▶ EXERCISE OBJECTIVE
Under this line sits a listing. Repeat exactly and only its lines from the one holding "The height and width of the screenshot is (1036, 1170)." through the one holding "the boxed 074/3"; skip pictures.

▶ SOURCE DATA
▬▬▬▬▬▬

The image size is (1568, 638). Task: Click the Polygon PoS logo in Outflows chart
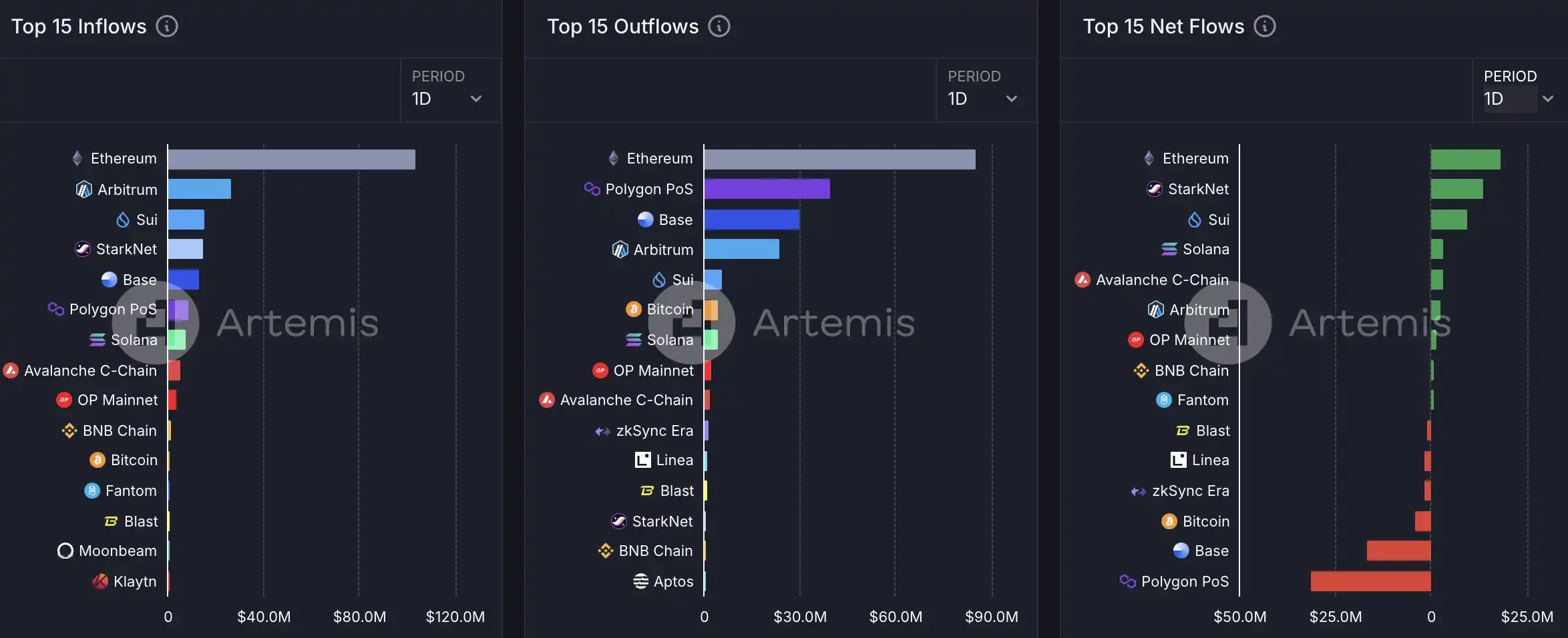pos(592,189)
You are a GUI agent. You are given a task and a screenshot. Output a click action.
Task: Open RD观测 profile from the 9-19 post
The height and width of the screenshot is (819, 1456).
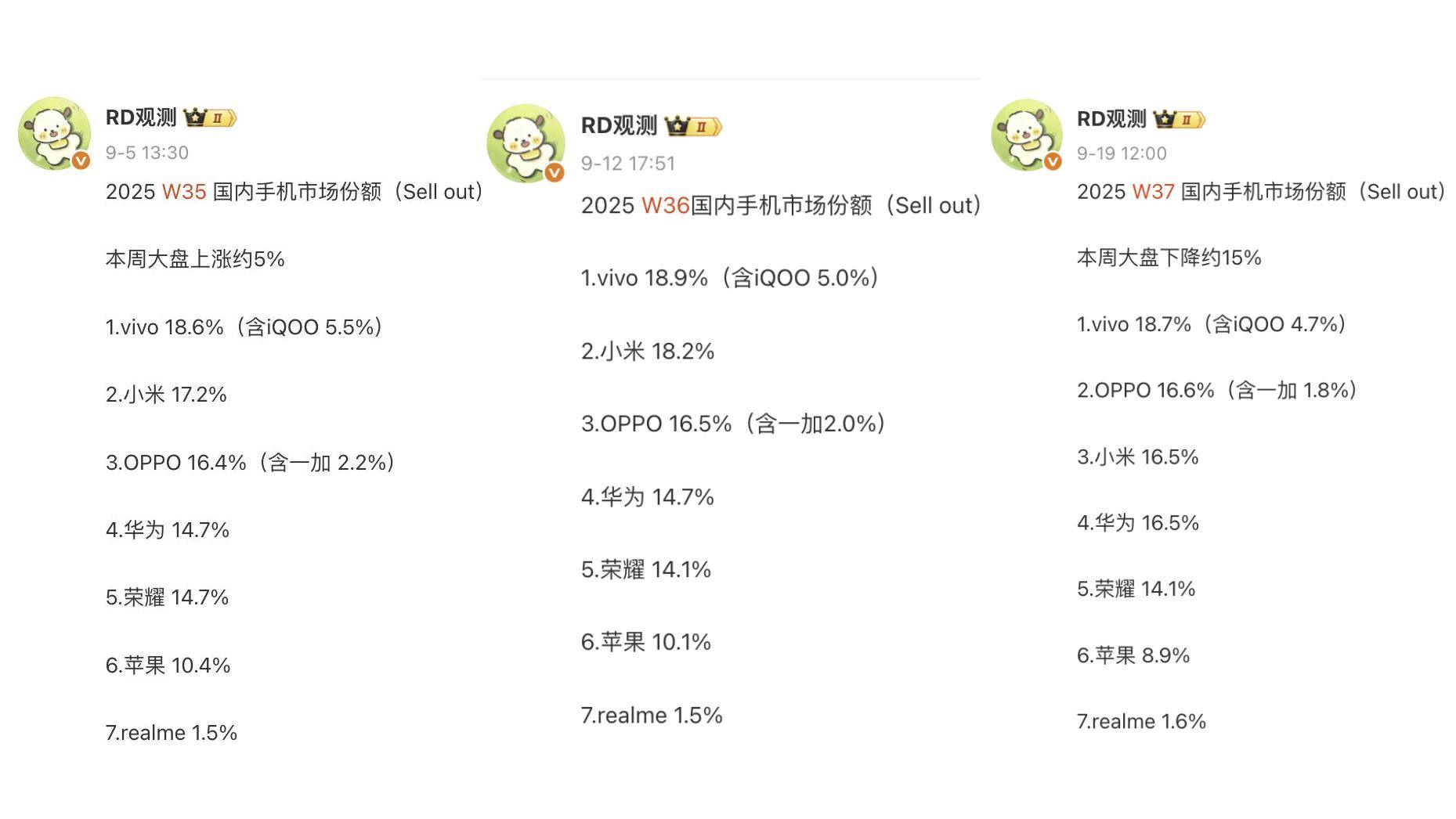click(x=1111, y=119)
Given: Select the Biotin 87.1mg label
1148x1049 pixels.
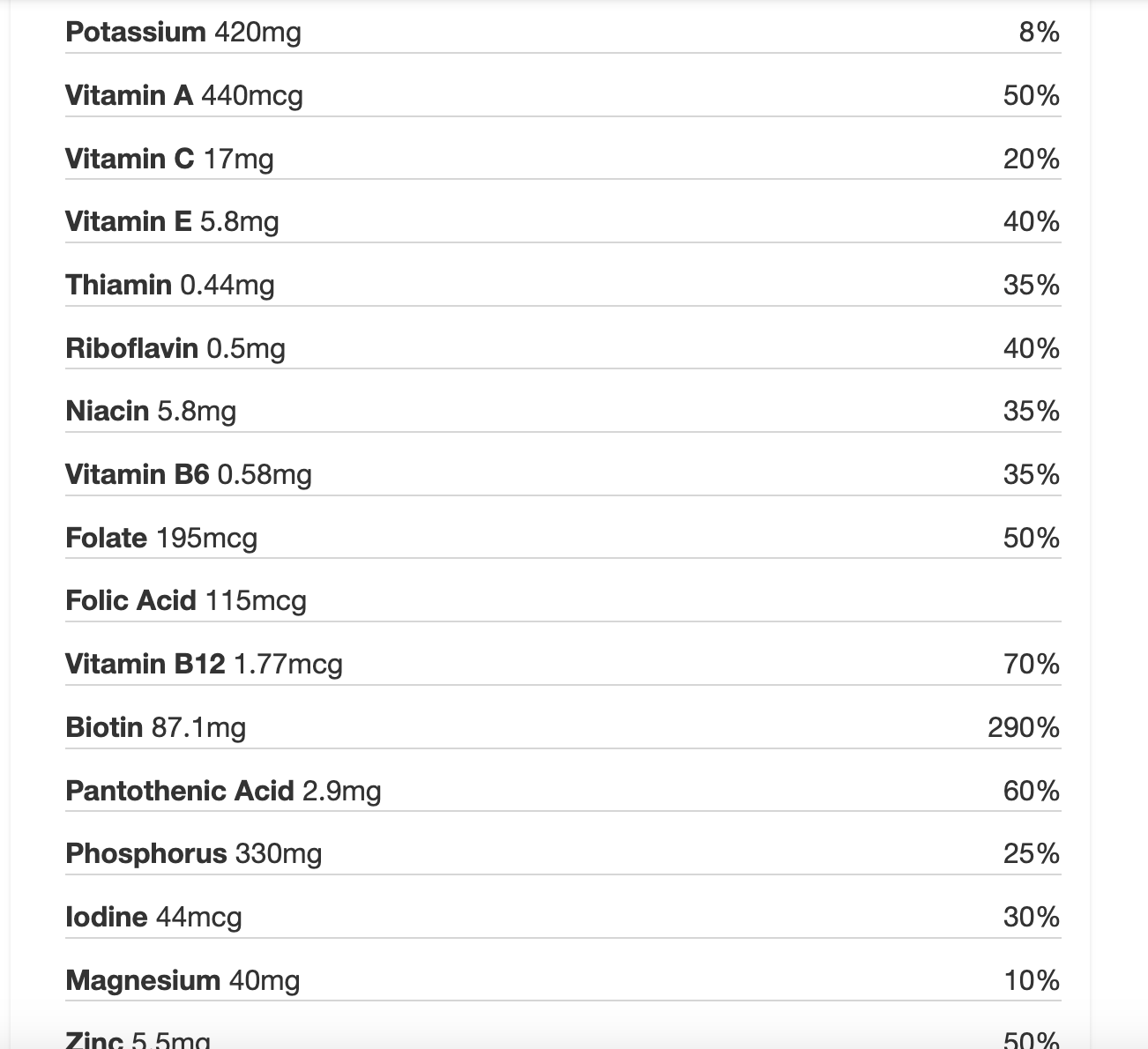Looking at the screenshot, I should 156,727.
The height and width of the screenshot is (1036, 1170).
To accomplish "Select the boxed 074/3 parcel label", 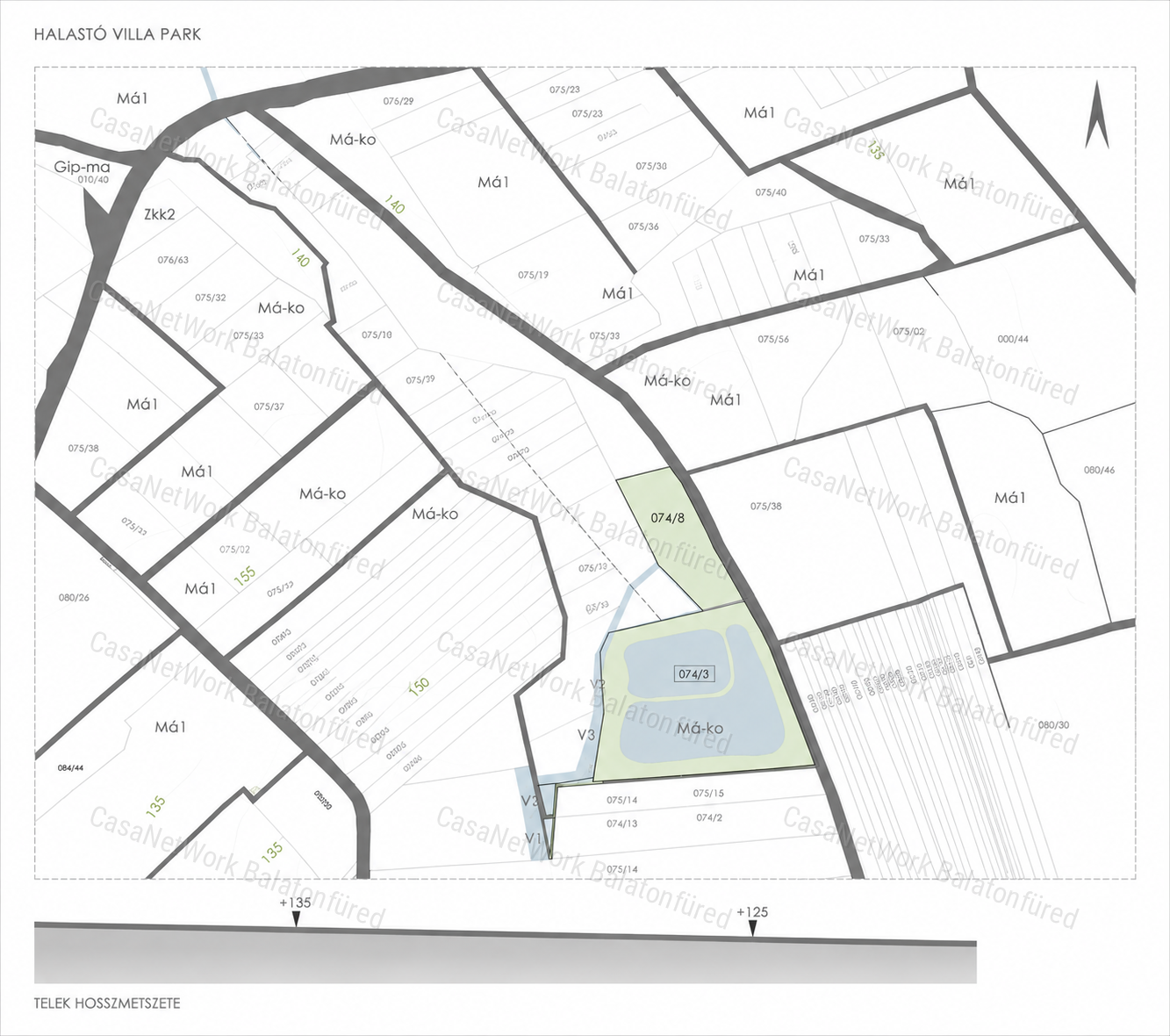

▬▬▬▬▬▬

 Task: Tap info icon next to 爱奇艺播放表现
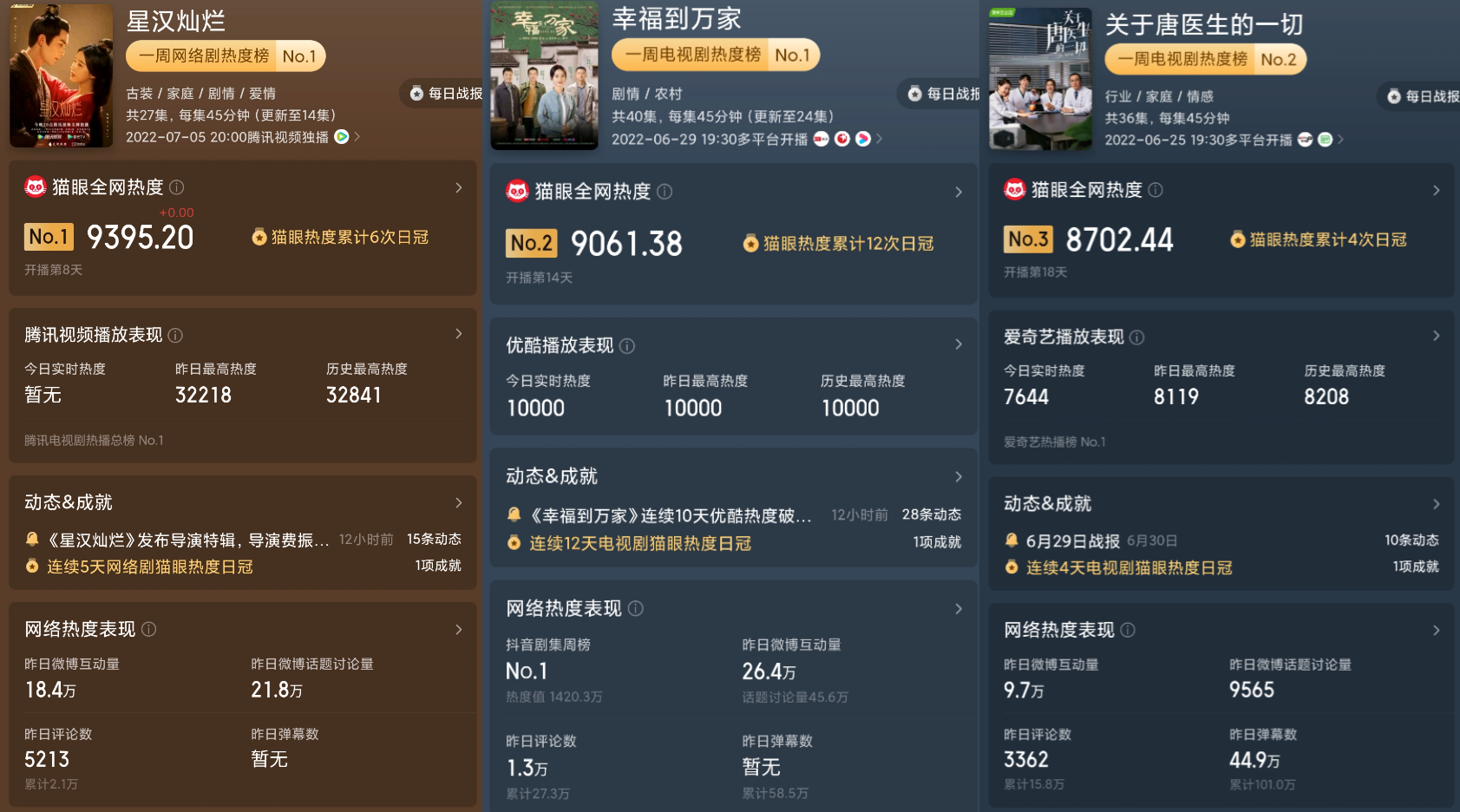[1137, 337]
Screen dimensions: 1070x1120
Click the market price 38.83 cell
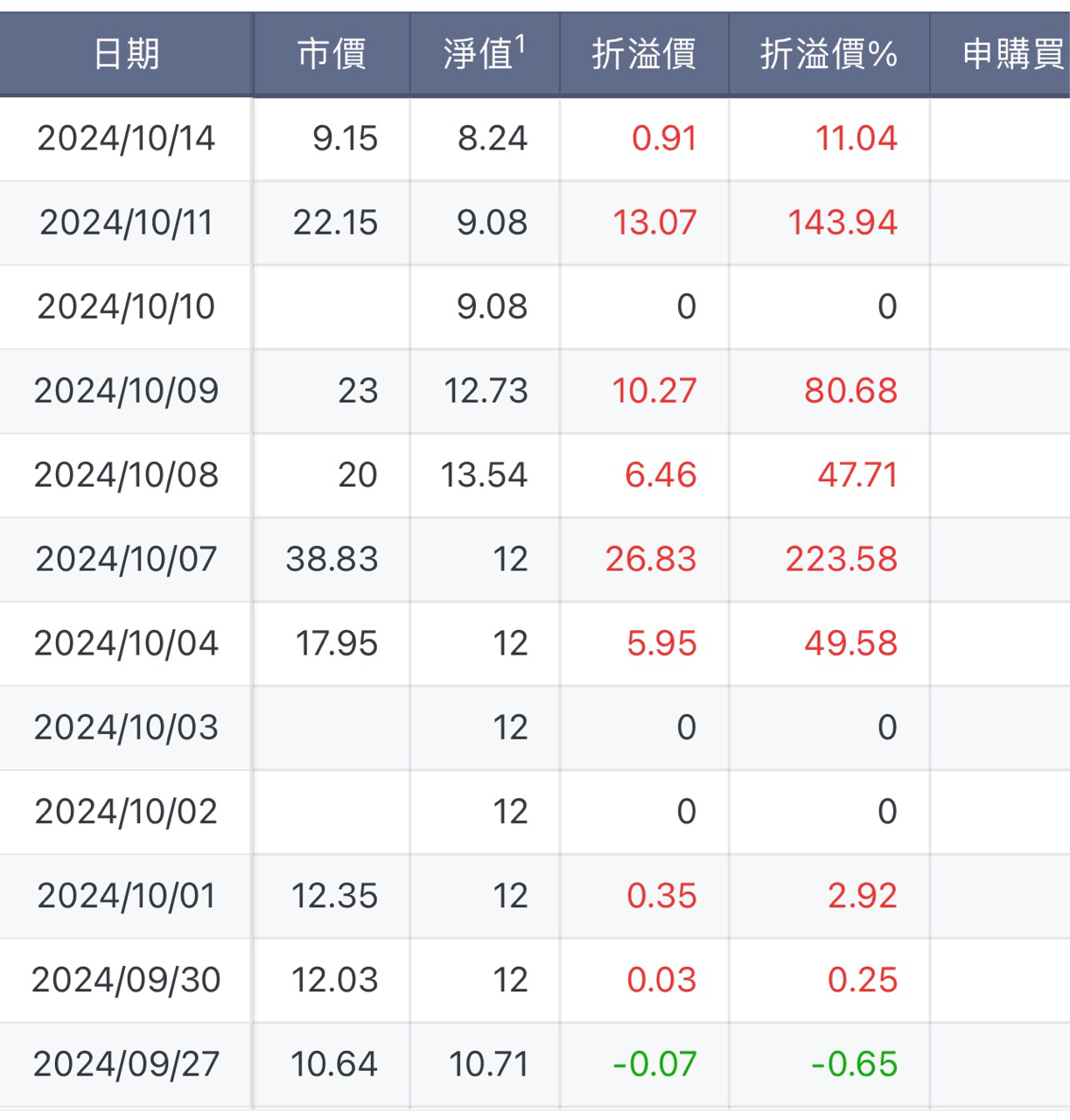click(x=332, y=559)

▬▬▬▬▬▬

▶ OUTPUT OF THE TASK
The height and width of the screenshot is (1036, 1170).
To accomplish "Select the boxed 074/3 parcel label", 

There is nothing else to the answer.